[Data shown Boundary: Start]

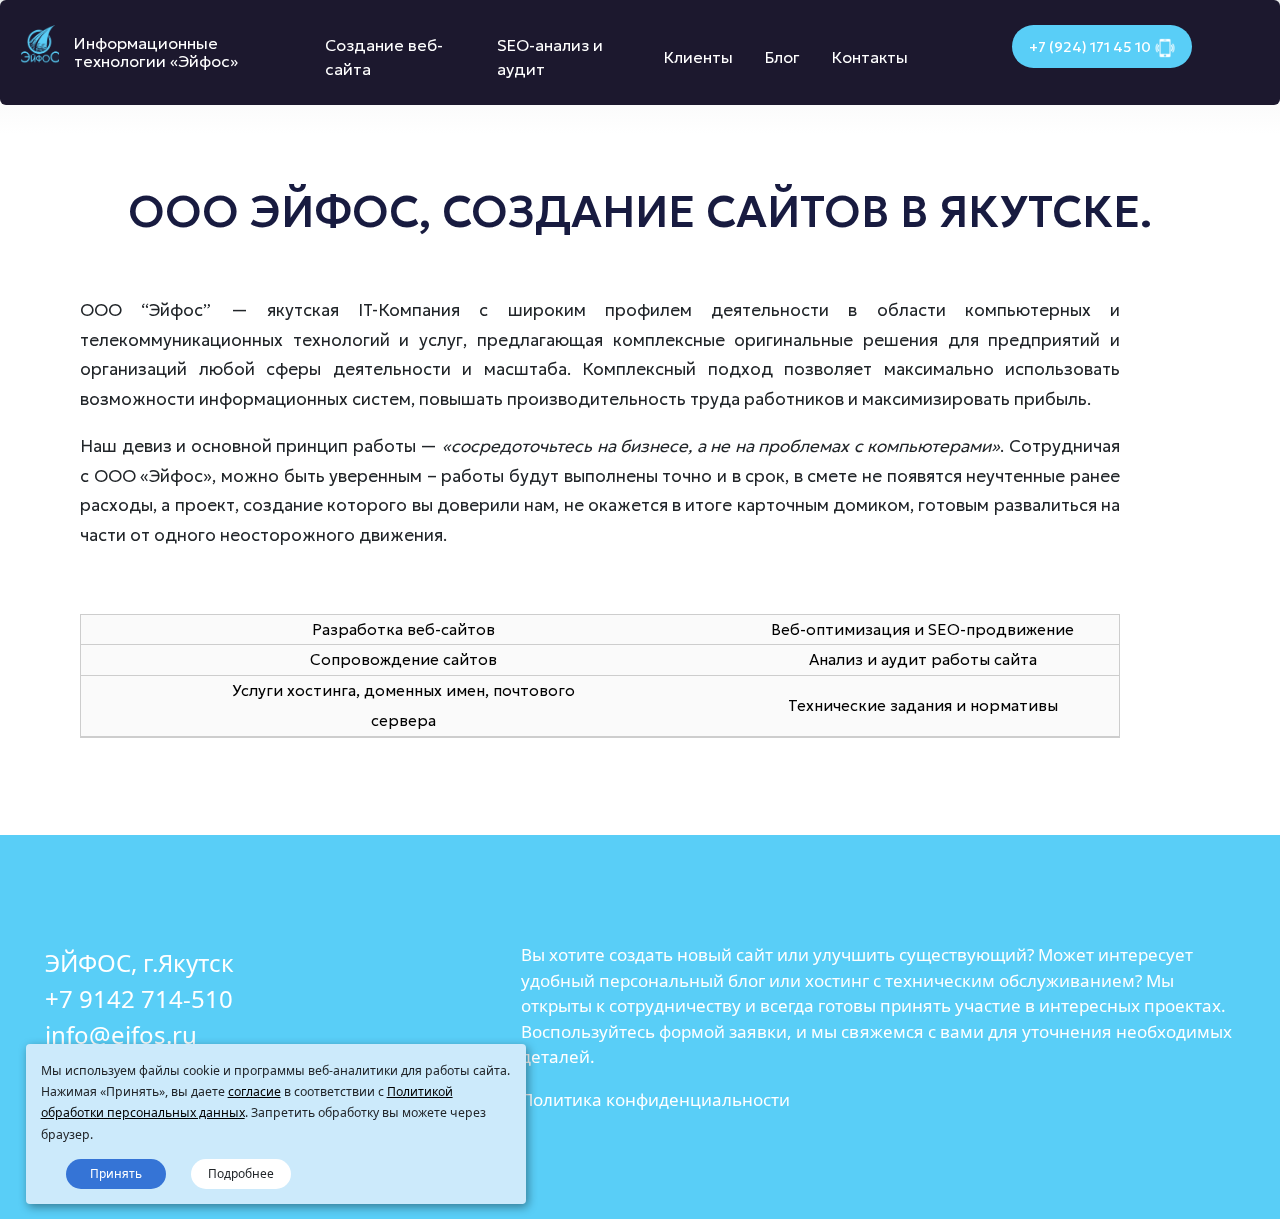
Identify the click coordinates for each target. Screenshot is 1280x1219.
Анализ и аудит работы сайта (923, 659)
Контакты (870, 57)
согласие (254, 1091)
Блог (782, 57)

[Data shown Boundary: End]
[Data shown Boundary: Start]

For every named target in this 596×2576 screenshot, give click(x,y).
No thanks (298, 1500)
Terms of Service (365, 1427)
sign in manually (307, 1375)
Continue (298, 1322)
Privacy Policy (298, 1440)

[Data shown Boundary: End]
[Data shown Boundary: Start]

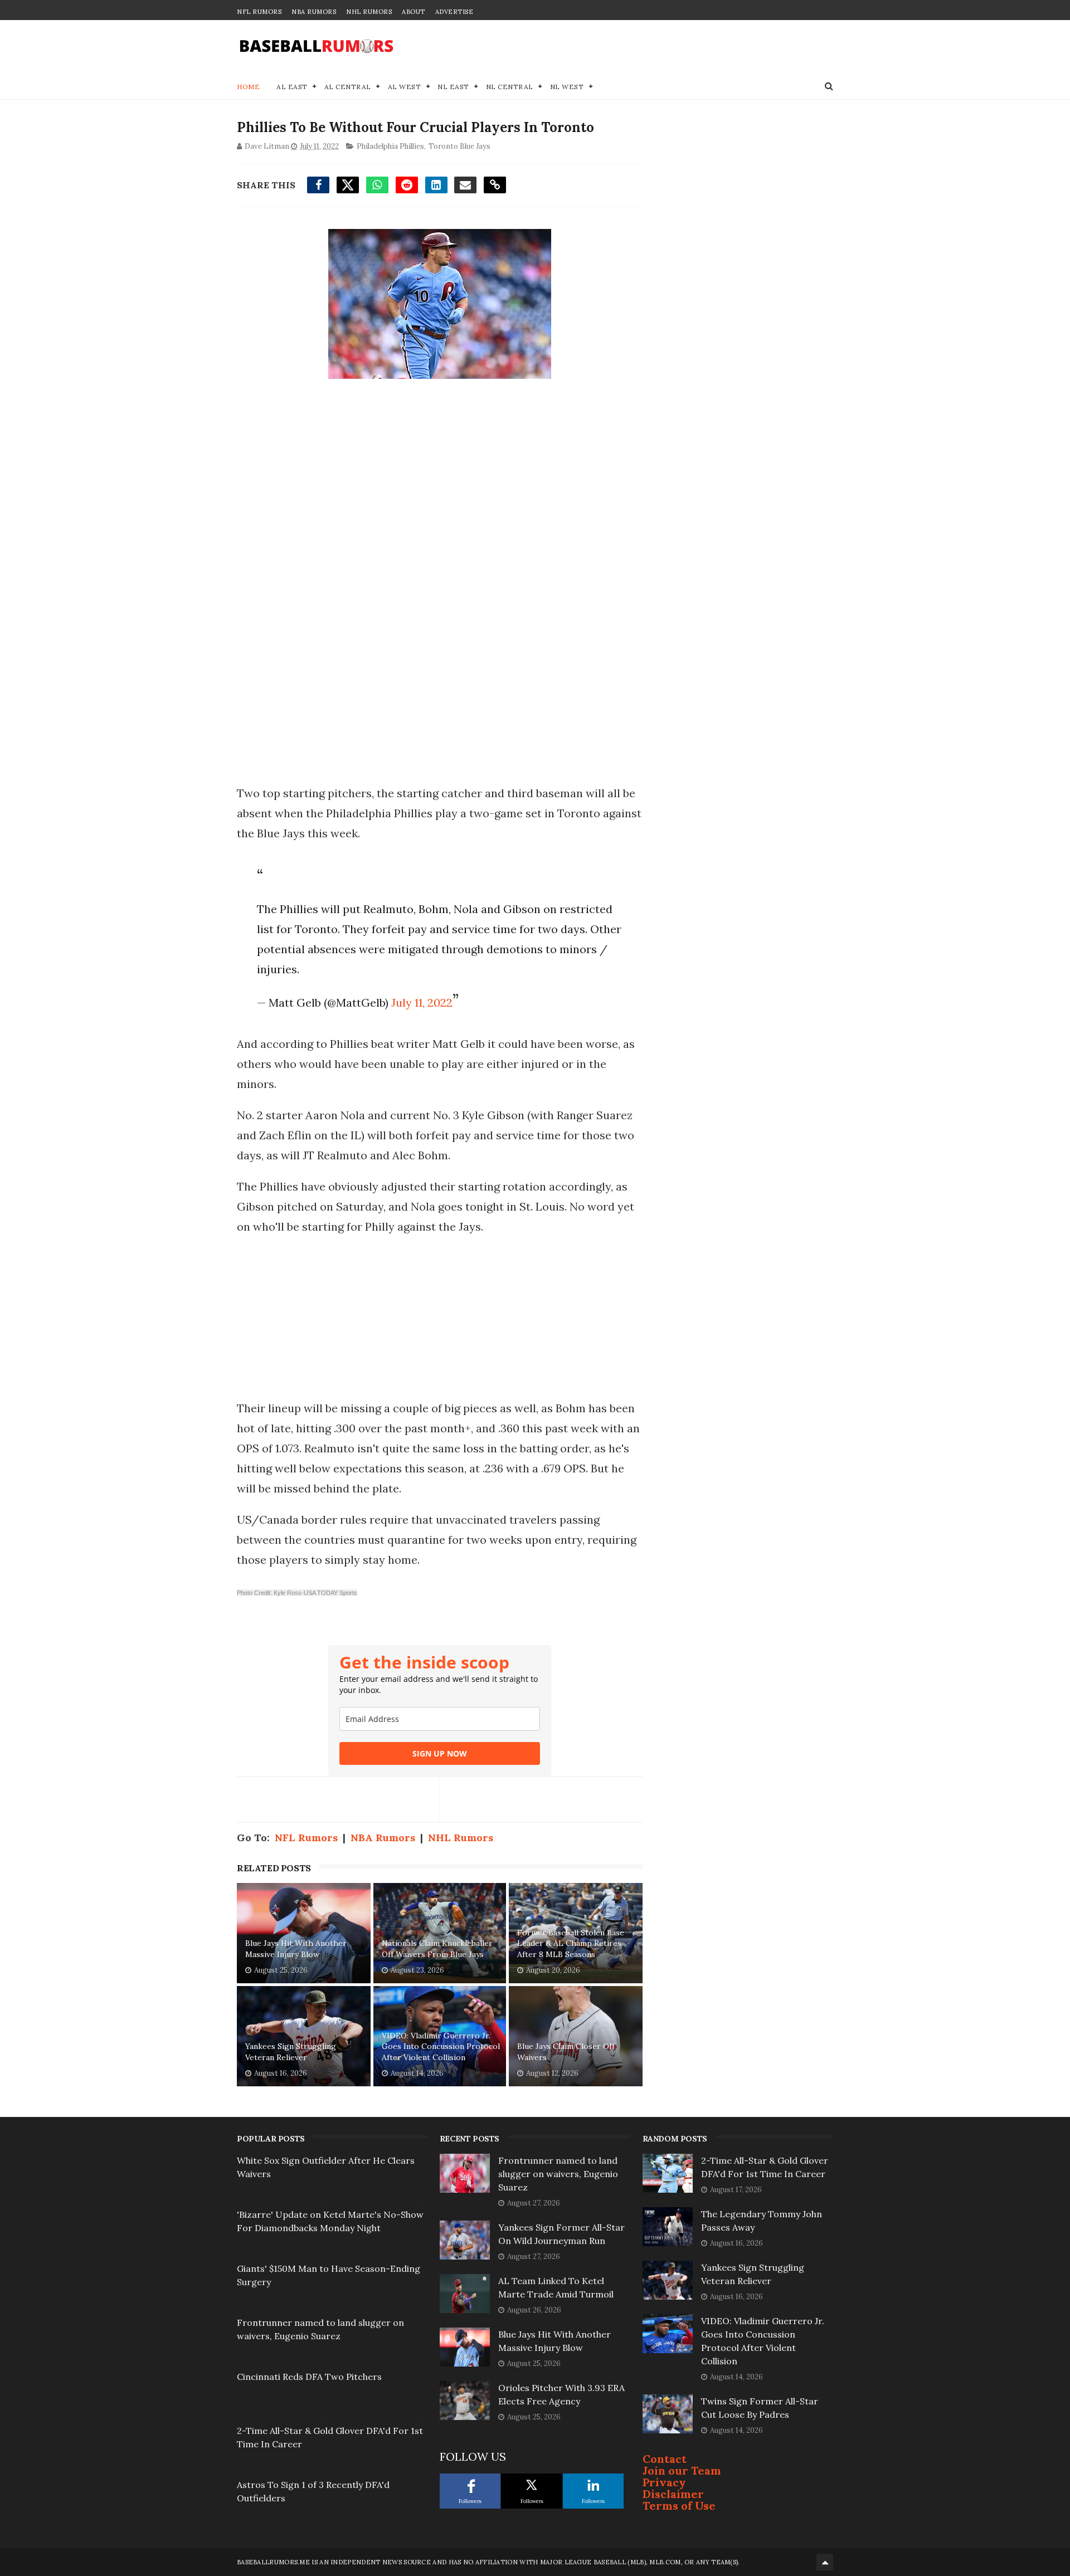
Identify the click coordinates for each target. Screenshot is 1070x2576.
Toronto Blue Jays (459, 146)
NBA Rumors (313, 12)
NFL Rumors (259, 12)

[Data shown Boundary: End]

The response should be the listing above, limited to the lines between the one holding "Screenshot is 1280x1219." and the one holding "Блог (782, 57)", inclusive, reproduced exactly.

Output of the exercise.
Identify the click coordinates for each target. Screenshot is 1280x1219.
Анализ и аудит работы сайта (923, 659)
Контакты (870, 57)
согласие (254, 1091)
Блог (782, 57)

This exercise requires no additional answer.